#### [PROBLEM]
Your task is to print, exactly and only, the lines from the start of the entries below through the line with "Screen dimensions: 971x478". Include both ends, but skip the pictures.

● ● ● ● ● ● ●

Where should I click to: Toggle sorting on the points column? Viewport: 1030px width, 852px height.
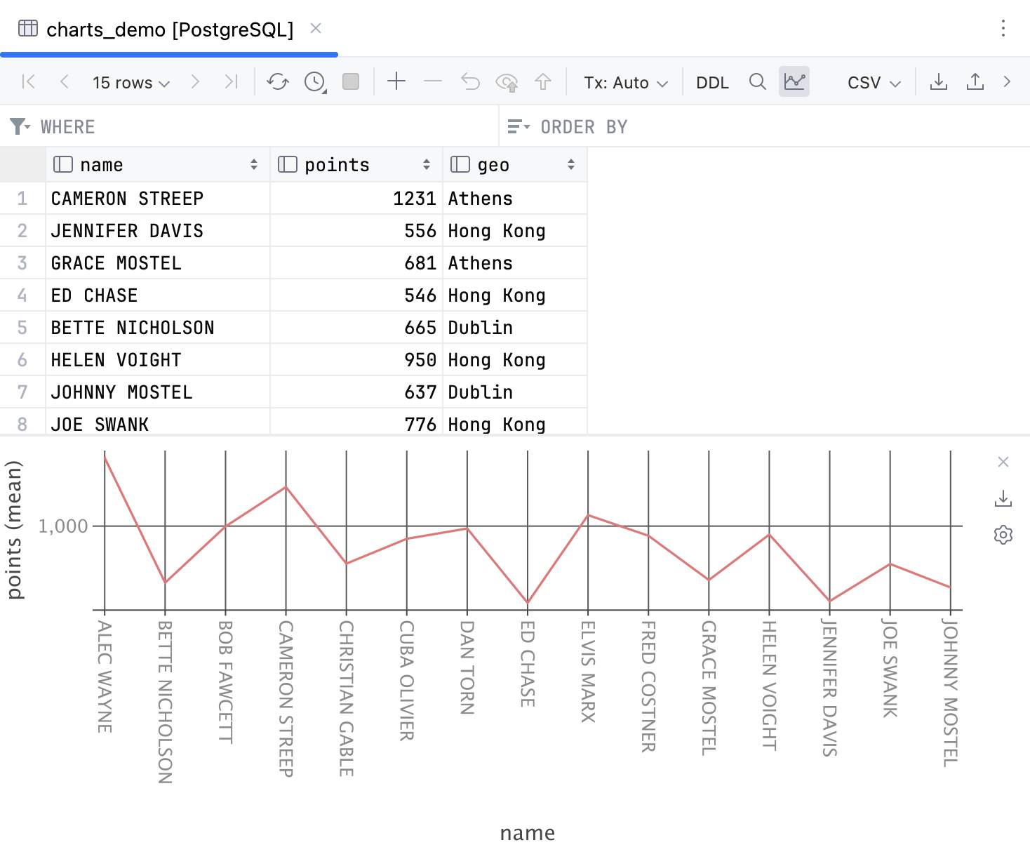click(427, 164)
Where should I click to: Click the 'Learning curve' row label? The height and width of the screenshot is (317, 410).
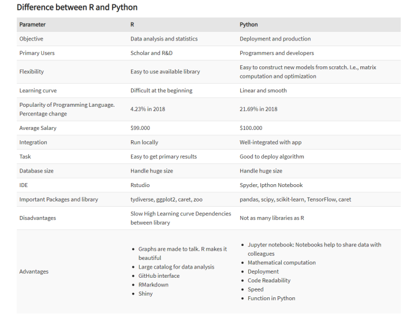point(38,91)
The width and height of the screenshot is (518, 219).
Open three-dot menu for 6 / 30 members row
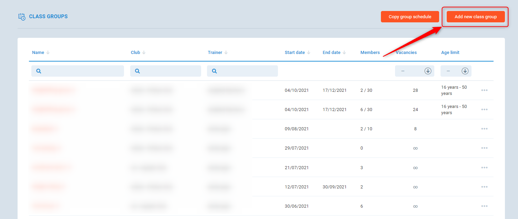484,110
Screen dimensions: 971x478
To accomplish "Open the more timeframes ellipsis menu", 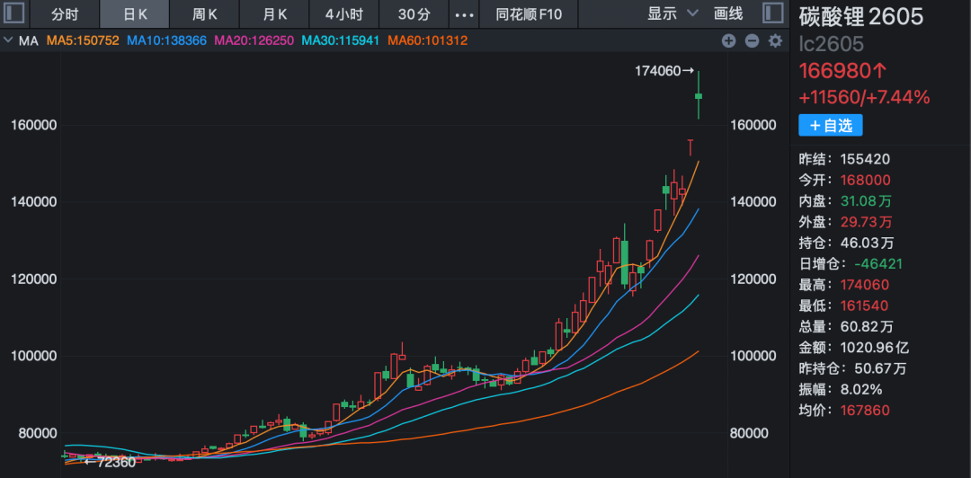I will point(464,13).
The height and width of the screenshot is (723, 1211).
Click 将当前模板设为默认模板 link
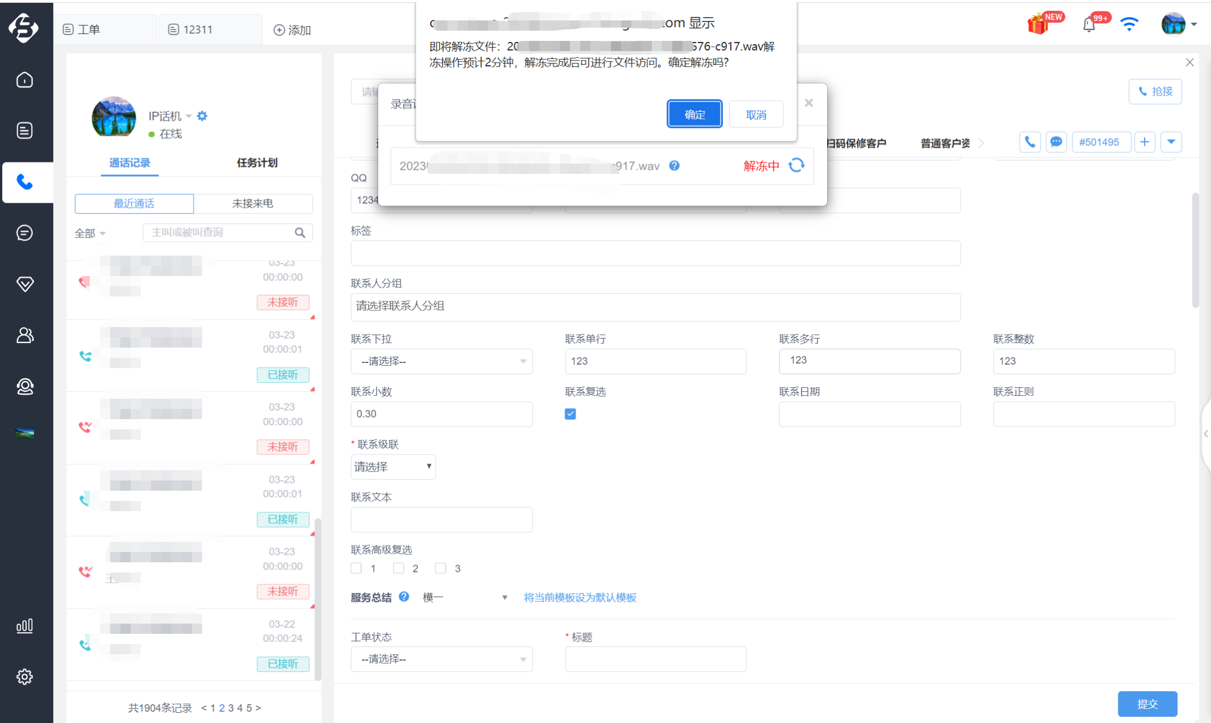pos(580,597)
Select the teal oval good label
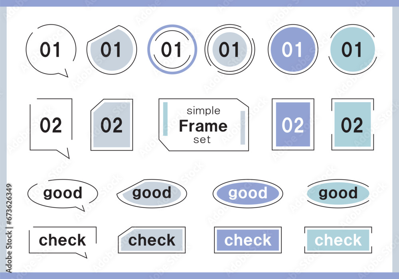 click(338, 194)
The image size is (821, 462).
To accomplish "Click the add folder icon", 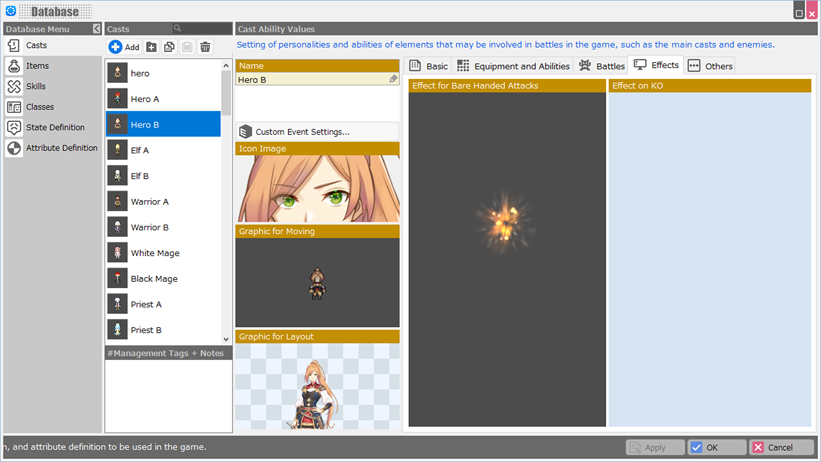I will pyautogui.click(x=151, y=47).
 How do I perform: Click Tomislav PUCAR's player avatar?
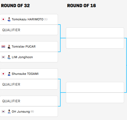pyautogui.click(x=9, y=47)
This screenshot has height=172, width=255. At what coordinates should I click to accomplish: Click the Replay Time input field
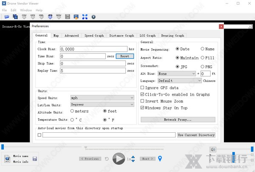93,70
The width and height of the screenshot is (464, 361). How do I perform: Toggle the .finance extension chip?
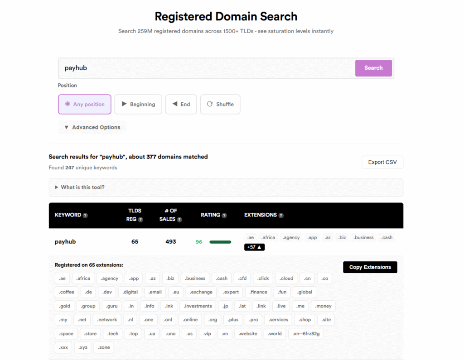pyautogui.click(x=258, y=292)
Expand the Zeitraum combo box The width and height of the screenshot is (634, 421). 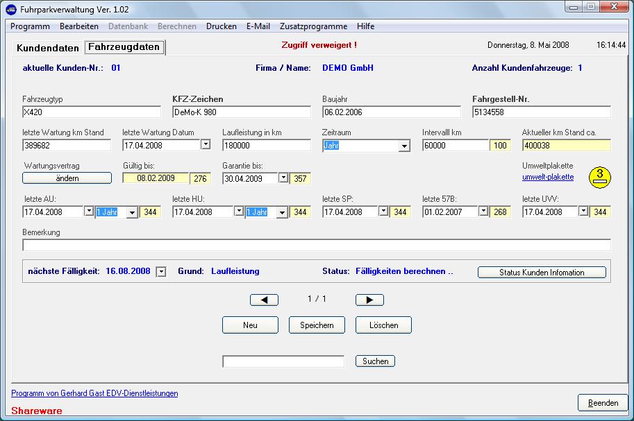coord(404,146)
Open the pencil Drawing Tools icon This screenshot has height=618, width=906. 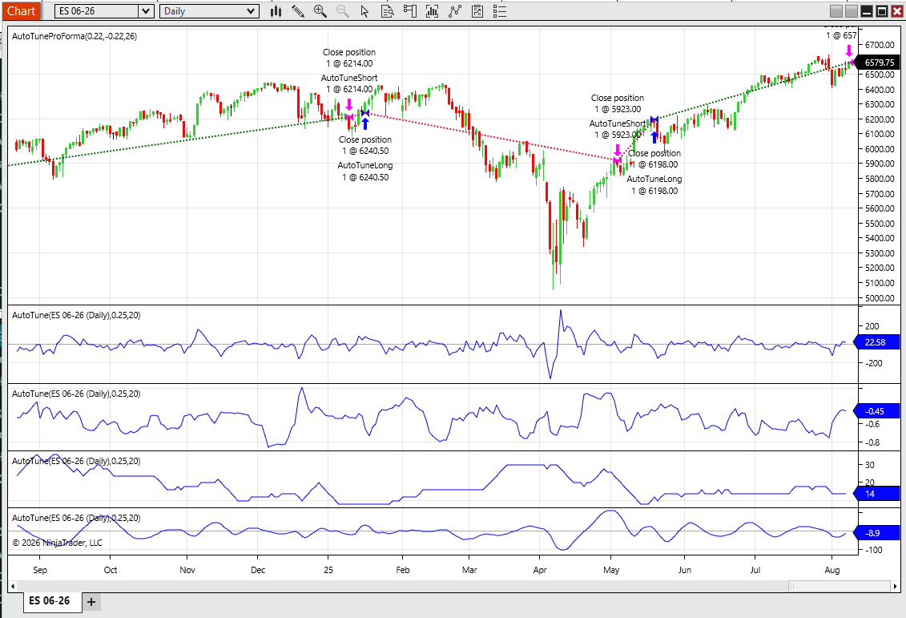pos(298,11)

● ● ● ● ● ● ●

#### [OUTPUT BELOW]
Where should I click to: Toggle sorting on the points column? Viewport: 1030px width, 852px height.
click(427, 164)
Where should I click to: Click the 'Learning curve' row label? The height and width of the screenshot is (317, 410).
point(38,91)
The width and height of the screenshot is (518, 219).
Open three-dot menu for 6 / 30 members row
484,110
Screen dimensions: 971x478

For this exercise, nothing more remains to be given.